Les contenus sont justement, eux aussi, mis en cause par les étudiants. Alors qu’il existe des centaines de milliers d’ouvrages numériques et de MOOC (cours en lignes ouverts à tous), les premiers acquéreurs des tablettes se plaignent de ne pas avoir accès à des contenus pédagogiques via leur tablette. « Ce ne sont pas des cours figés que nous introduisons dans la tablette. Nous développons une plateforme et donnons aux étudiants des liens vers des cours en rapport avec leurs spécialités respectives. Il y a plus de 400 cours préparés mais qui ne seront accessibles qu’à la rentrée académique 2017-2018 », répond le professeur Saliou Diallo.

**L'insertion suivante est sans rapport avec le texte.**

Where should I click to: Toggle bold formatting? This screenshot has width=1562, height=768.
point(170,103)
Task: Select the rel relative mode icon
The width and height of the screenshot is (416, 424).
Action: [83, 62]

La tablette « Sincery », du nom d’une montagne de Dabola, préfecture du centre de la Guinée, est commercialisée par l’institution de micro-finance Jatropha, dans les universités guinéennes sous la tutelle du ministère de l’Enseignement supérieur et de la Recherche scientifique (MESRS).Elle est fabriquée par la société française EVI et est assemblée en Chine pour le premier lot de 25 000 exemplaires. Le reste des tablettes doit être assemblées en Guinée, à l’Institut supérieur de technologie de Mamou, à 275 km de la capitale, selon les promoteurs du projet.